Calcium carbonate (CaCO3) is an important part of the carbon dioxide cycle (DiVenere, 2017). As such, it acts as a partial buffer for the earth’s climate. The formation of calcium carbonate takes carbon dioxide out of the atmosphere and sequesters carbon, primarily as part of limestone. However, under current conditions, with more carbon dioxide in the atmosphere and more carbon dioxide in rainwater making it acidic, calcium carbonate may end up doing more harm than good. Therefore, it is important to understand how calcium carbonate functions in order to predict its influence on climate change. The calcium carbonate cycle, its solubility, the effects of temperature, pH, and partial pressure will be explored.
Calcium Carbonate and the Carbon Dioxide Cycle
Calcium carbonate has relatively low solubility in regular water, but becomes more soluble in rainwater and seawater that have high levels of carbon dioxide (“Carbonate chemistry,” 2012). Carbon dioxide in water forms carbonic acid, a weak acid (DiVenere, 2017). Carbonic acid breaks down to form hydrogen and bicarbonate ions. Bicarbonate ions and calcium form calcium carbonate (and carbon dioxide and water). Calcium carbonate is the primary ingredient in limestone (DiVenere, 2017).
Most calcium carbonate is formed by sea creatures such as coral and shellfish, in shallow warm waters (King, 2017). When they die, their skeletons and shells form layers of limestone on the lake or sea floor. Calcium carbonate can also directly precipitate from marine or acidic fresh water, especially from hot springs. Marine limestone becomes bedrock as the seas move over thousands to millions of years. Caves are created when parts of the underlying limestone are dissolved in water. Calcium carbonate can also precipitate from cave rock, creating stalagmites and stalactites (King, 2017).
Note that calcium carbonate locks in carbon until the rock dissolves. This “weathering” of limestone releases carbon dioxide into the atmosphere (DiVenere, 2017). Several factors can affect the solubility of calcium carbonate. These include temperature, pH, and the partial pressure of carbon dioxide gas. Each therefore will be examined in turn.
Effect of Temperature on the Solubility of Calcium Carbonate
The solubility of calcium carbonate increases with decreased temperature (“Carbonate chemistry,” 2012). This explains its deposits around hot springs. It also has led to its use in construction: Heating limestone yields lime plus the release of carbon dioxide gas. Lime has been mixed with sand and water to make mortar. As mortar dries, the lime mixes with carbon dioxide in the air to reform calcium carbonate, which holds the sand together to create the hardened material at the finish (“Carbonate chemistry,” 2012).

● **Data entries**:
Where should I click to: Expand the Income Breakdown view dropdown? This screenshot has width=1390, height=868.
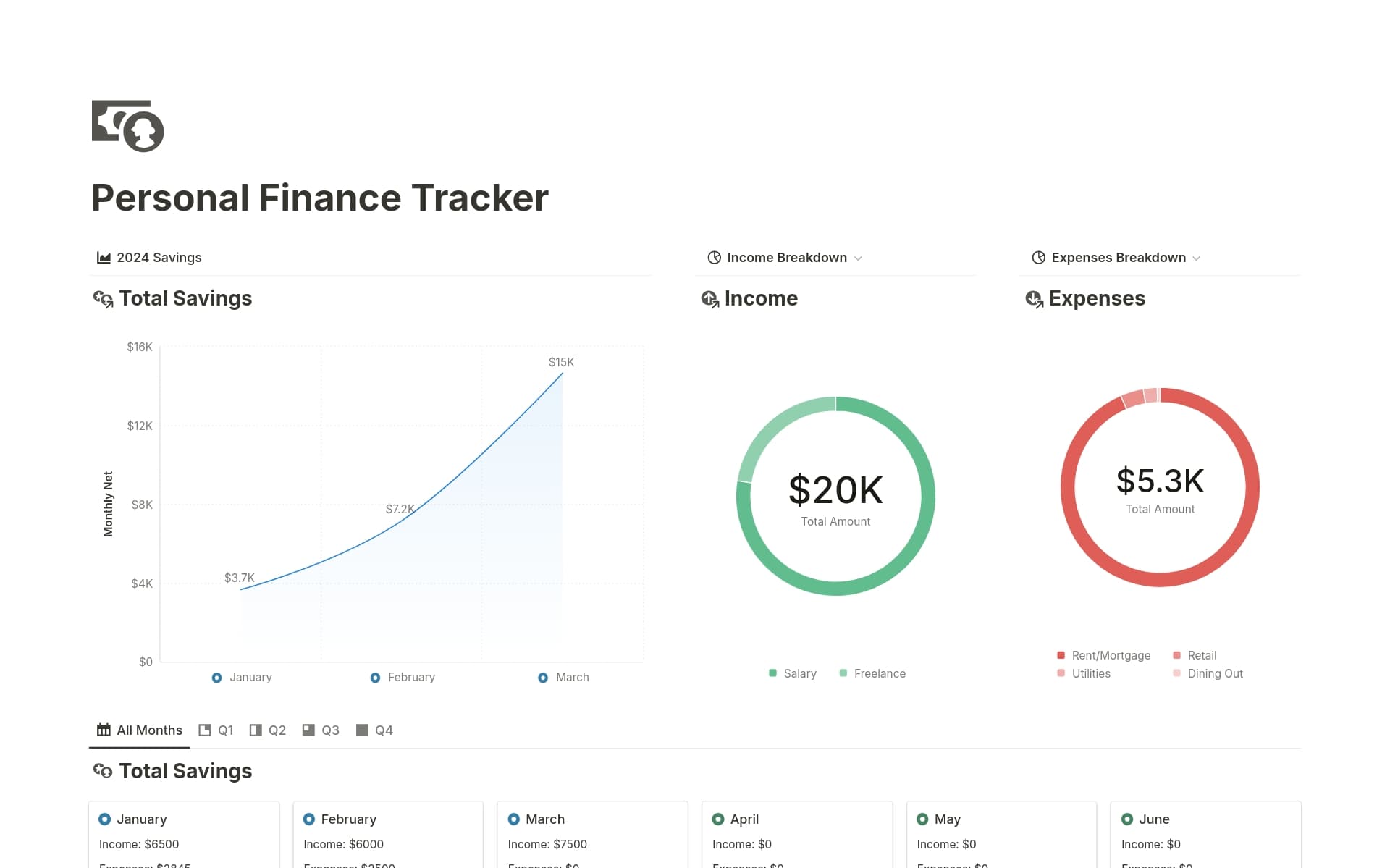(x=859, y=258)
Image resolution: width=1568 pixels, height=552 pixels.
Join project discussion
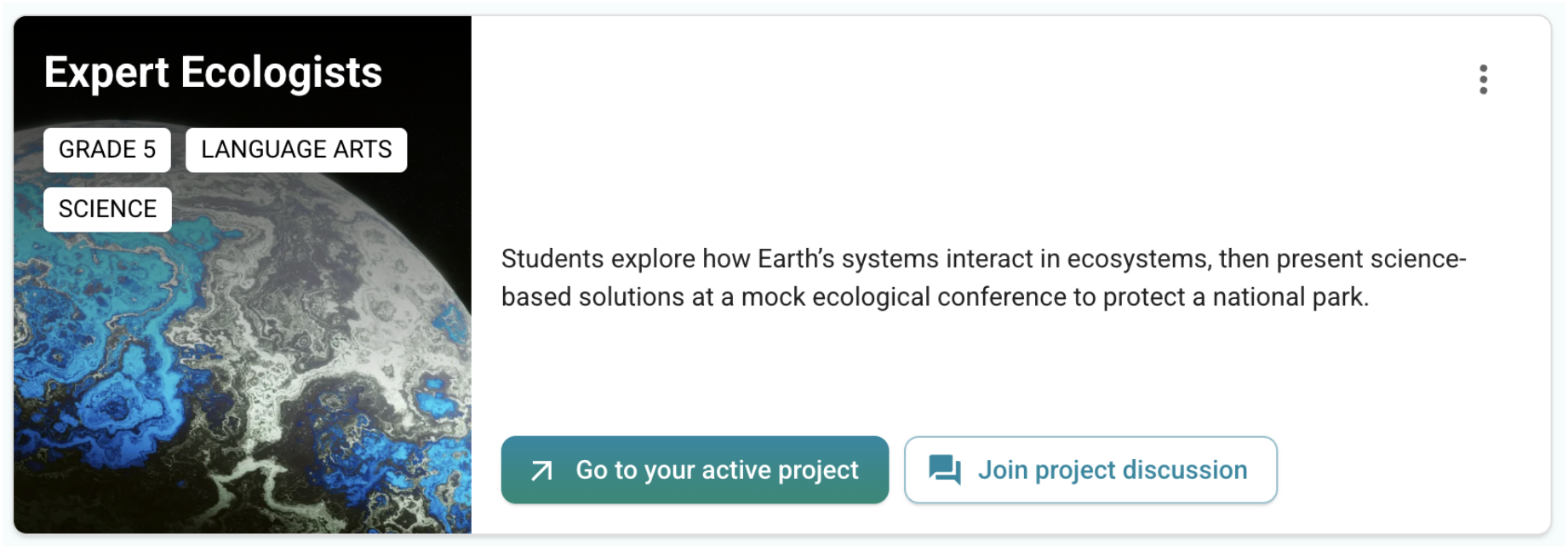click(x=1090, y=470)
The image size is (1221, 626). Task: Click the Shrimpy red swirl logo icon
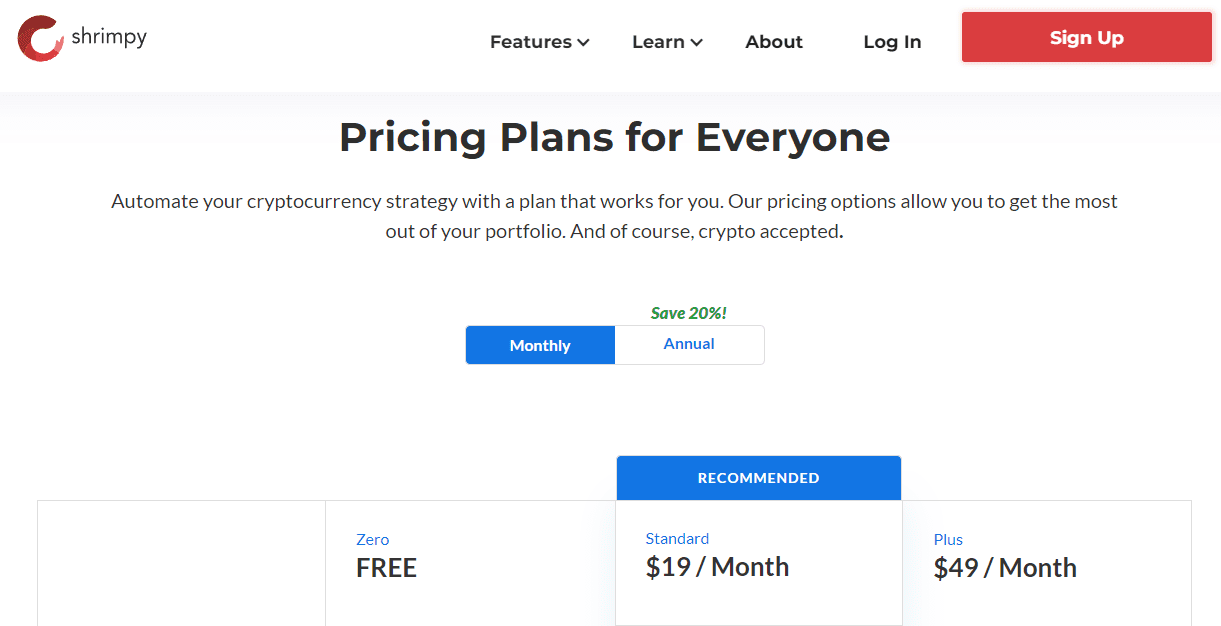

● **Instructions**:
**1.** Reproduce the passage on calcium carbonate between "Calcium carbonate (CaCO3)" and "will be explored.", inclusive, swapping "buffer" for "stabilizer".
**2.** Summarize the passage on calcium carbonate in two sentences.

● **Responses to the exercise**:
**1.**
Calcium carbonate (CaCO3) is an important part of the carbon dioxide cycle (DiVenere, 2017). As such, it acts as a partial stabilizer for the earth’s climate. The formation of calcium carbonate takes carbon dioxide out of the atmosphere and sequesters carbon, primarily as part of limestone. However, under current conditions, with more carbon dioxide in the atmosphere and more carbon dioxide in rainwater making it acidic, calcium carbonate may end up doing more harm than good. Therefore, it is important to understand how calcium carbonate functions in order to predict its influence on climate change. The calcium carbonate cycle, its solubility, the effects of temperature, pH, and partial pressure will be explored.

**2.** Calcium carbonate, the primary ingredient in limestone, takes carbon dioxide out of the atmosphere and locks in carbon until the rock dissolves, when weathering releases carbon dioxide again. Most of it is formed by sea creatures such as coral and shellfish, and its solubility depends on temperature, pH, and the partial pressure of carbon dioxide, increasing as temperature decreases.